The petitioner must give his statements and documents to the Enforcement Directorate to show his innocence first to avoid further proceedings under the Prevention of Money Laundering Act, 2002. However, the petitioner has consistently failed to do so. Several summons have been sent to the petitioner on various occasions, as admitted by the petitioner in his petition, and the petitioner has avoided appearing before the Authority on one or the other pretext for more than five years. To bring a PMLA Case to a logical conclusion, the only way provided in Law is the preparation of a report by the Investigation Officer of the case, which should be submitted before the Ld. Special PMLA Court for consideration. To prepare such a report, section 44 of the Act, the Investigating Officer must investigate the case in all respects to enable the PMLA Court to exercise its jurisdiction consciously and judiciously. Thus, concluding the investigations independently by the Respondent No. 1 Directorate of Enforcement is a necessary legal condition to bring the money laundering case to a Logical Conclusion. No foregone conclusion can be arrived at this nascent stage, and the possibility of a closure report cannot be ruled out without any investigation under PMLA. The petitioner is thus legally bound to cooperate with the Directorate of Enforcement as provided under the PMLA. 10. Mr. S.V. Raju, Sr. Adv., Addl. Solicitor General of India, Ld. Counsel for respondent No.-1 ED has filed a reply and opposed the petition and submitted that the petition filed by the petitioner is at a very premature stage as the proceedings initiated under PMLA are at the initial stage of the adjudication, i.e., the summoning of the accused and production of documents and evidence, etc. He further submitted that ECIR is an internal document and cannot be quashed like FIR under CrPC, 1973. He further stated that quashing an ECIR complaint or proceedings at an initial stage is neither desirable nor legally permissible as the proceedings have been initiated strictly as per the provisions of PMLA. 11. The E.D.’s counsel’s further contentions are that the petition filed under section 482 of Cr. P.C. is not permissible for the reliefs as claimed in the petition. The ends of justice would be better served if the process under PMLA were allowed to be completed.

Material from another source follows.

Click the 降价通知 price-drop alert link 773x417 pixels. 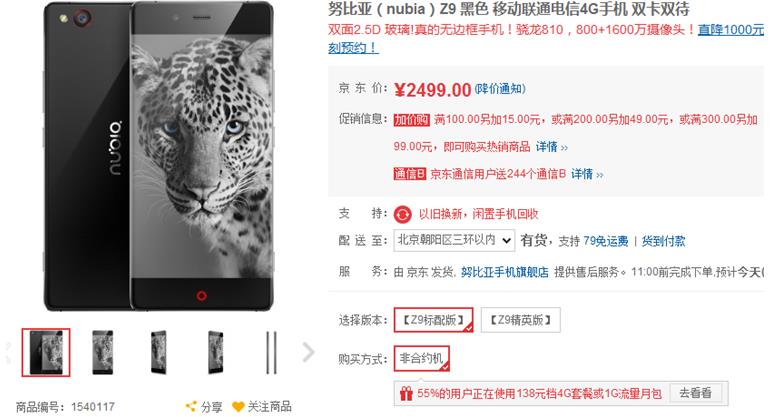click(x=499, y=89)
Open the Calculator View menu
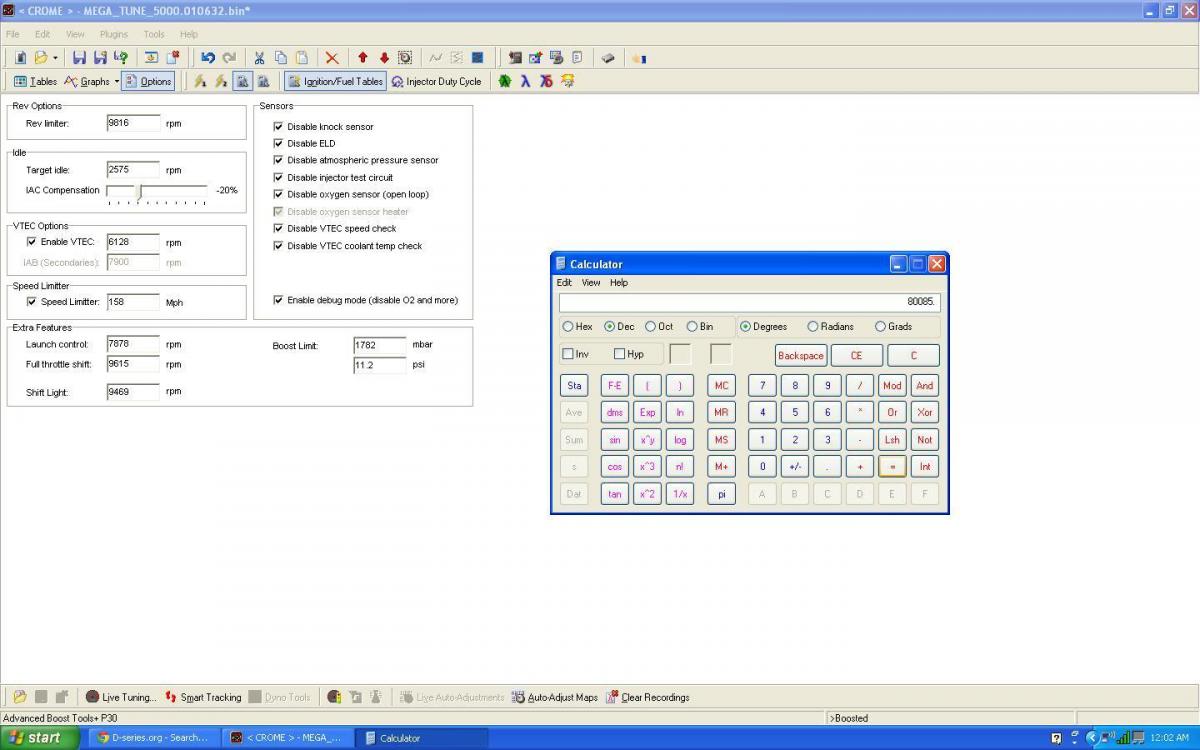 (x=591, y=283)
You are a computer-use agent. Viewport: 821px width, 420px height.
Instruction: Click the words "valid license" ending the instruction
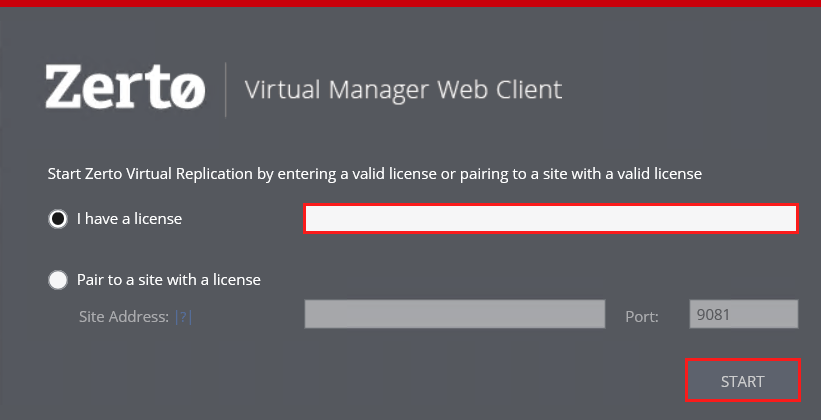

11. The E.D.’s counsel’s further contentions are that the petition filed under section 482 of Cr. P.C. is not permissible for the reliefs as claimed in the petition. The ends of justice would be better served if the process under PMLA were allowed to be completed. The entire thrust of the argument, as mentioned in detail in the rejoinder filed by the petitioner, is that once there is an acquittal in the scheduled offense, that ipso facto would entail the closure /quashing of all the proceedings initiated under the Prevention of Money Laundering Act, 2002. Such a general proposition of Law is not only against the very purpose and scheme of enactment of PMLA but is also legally unsustainable given the express provisions of the PMLA. If the petitioner’s legal proposition is accepted, it would amount to a strike of Section 44 (d) (i) of the PMLA without its legality having been examined in detail by this Hon’ble Court. It is relevant to mention here that the vires of Section 44 (d) (i) can only be challenged in a civil writ petition under Article 226 of the Constitution of India and not in a petition under Section 482 of Cr. P.C. It is submitted that Section 44 of the PMLA encompasses the provisions for offenses that Special Courts can try. Section 44(1)(b) of the PMLA talks about submitting a ‘Closure Report’ upon conclusion of the investigation. It states that if no offense of money laundering can be determined after investigation, the Authority shall submit a Closure Report’ before the Special Court. It assists in closing cases where the investigation was completed, and no offense was found. 12. An analysis of the submissions noted above, the application of the provisions of PMLA, and its scope in the light of the judicial precedents would lead to the following outcome. 13. It would be relevant to refer the appropriate provisions of ‘The Prevention of Money-Laundering Act, 2002’ [PMLA] 14. [S. 3 PMLA]. Offence of money-laundering.--Whosoever directly or indirectly attempts to indulge or knowingly assists or knowingly is a party or is actually involved in any process or activity connected with the [proceeds of crime including its concealment, possession, acquisition or use and projecting or claiming][ Subs. by Act 2 of 2013, s. 3, for “proceeds of crime and projec+ng” (w.e.f. 15-2-2013).] it as untainted property shall be guilty of offence of money-laundering. [Explanation.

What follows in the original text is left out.